The 17-megawatt UTHP is a project of the DPJ Engineers & Consultants (DPJ) owned by Daniel Peckley Jr. The project involves the construction of 35.4-meter high dam along the Tanudan River that will create a reservoir of around 30 hectares and a total storage capacity of around five million cubic meters.

In November 2019, Taloctoc and Malbong, two of the five indigenous cultural communities (ICCs) declared by the NCIP as affected areas, manifested their rejection of the project in their Resolution of Non-Consent.

Dekdeken said the petition was executed and signed in February this year by 189 individuals belonging to the Taloctoc, Naneng, Malbong and Minanga ICCs following NCIP's lifting of the Temporary Suspension Order on the FPIC process for the UTHP.

The petition was also executed in protest of Peckley Jr.'s statement that the project will push through within the ancestral domains of only the ICCs who gave their consent for the project. The affected ICCs were very much aware that the project would nonetheless impact adversely on all of their ancestral domains.

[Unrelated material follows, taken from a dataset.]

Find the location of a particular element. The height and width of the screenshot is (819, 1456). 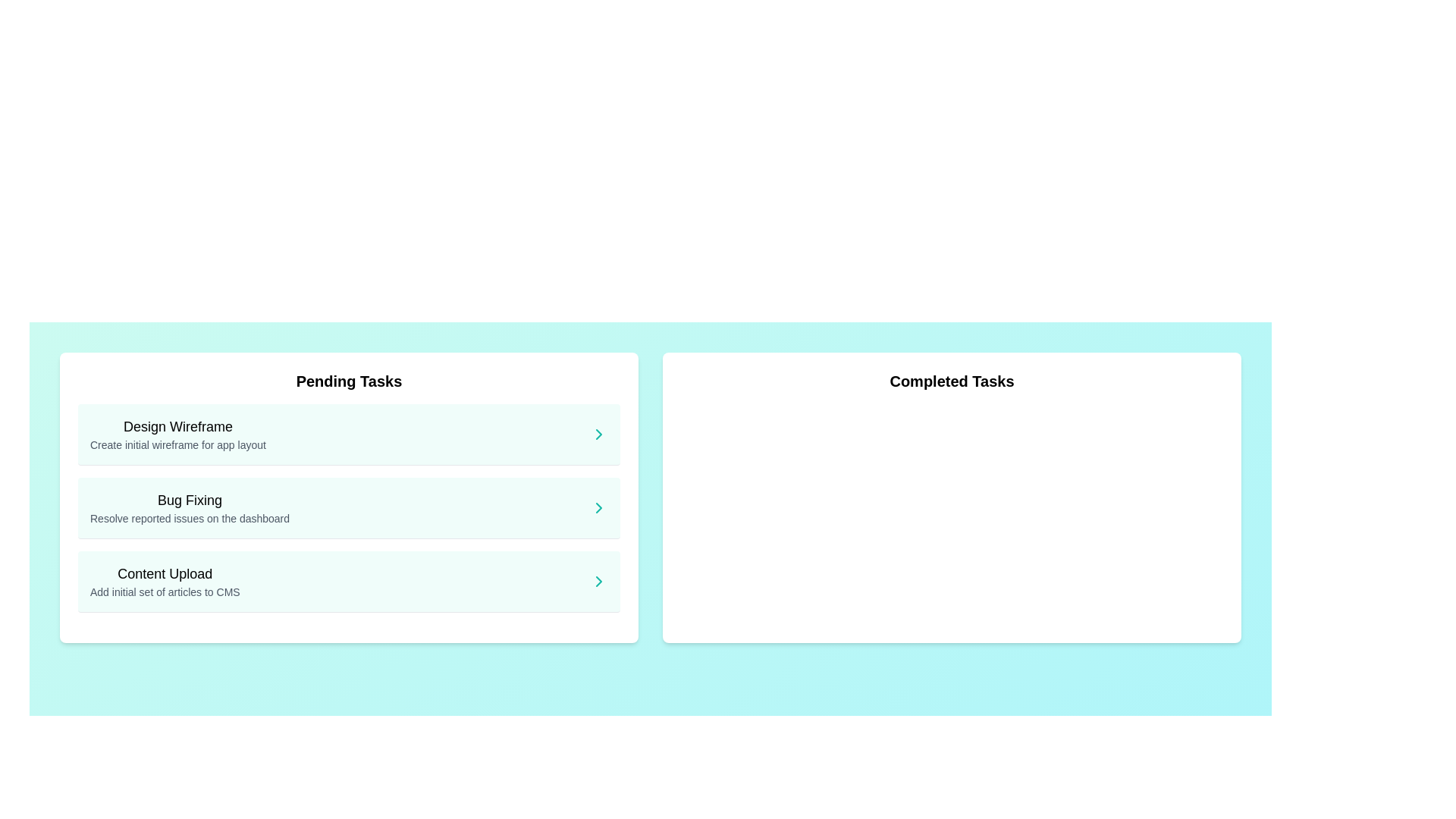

The petition also stated that the project proponent colluded with individuals belonging to ICCs and to NCIP-Kalinga for the reconstitution of the Minanga, an old tribe that had long been subsumed to the Naneng. This bore serious implications, such as the Minanga and their lands being removed from the protection of the Naneng's bodbodong (peacepacts), Naneng's bodong with other tribes being jeopardized, and Naneng's integrity as a binodngan tribe being violated.

"We also call on NCIP to denounce and help stop Peckley Jr.'s acts of red-tagging, maligning and political vilification against the Tignayan ti Mannalon iti Kalinga and individuals that oppose his hydropower project because these put in danger peoples' lives. We call on the NCIP to recognize the fact that many of the people in the affected ICCs do not want the project. Gross violations of the FPIC process have already been documented by the affected communities which are enough grounds to merit a final 'No consent' decision from the NCIP. NCIP should declare a failure of the FPIC process for the UTHP project," it stated.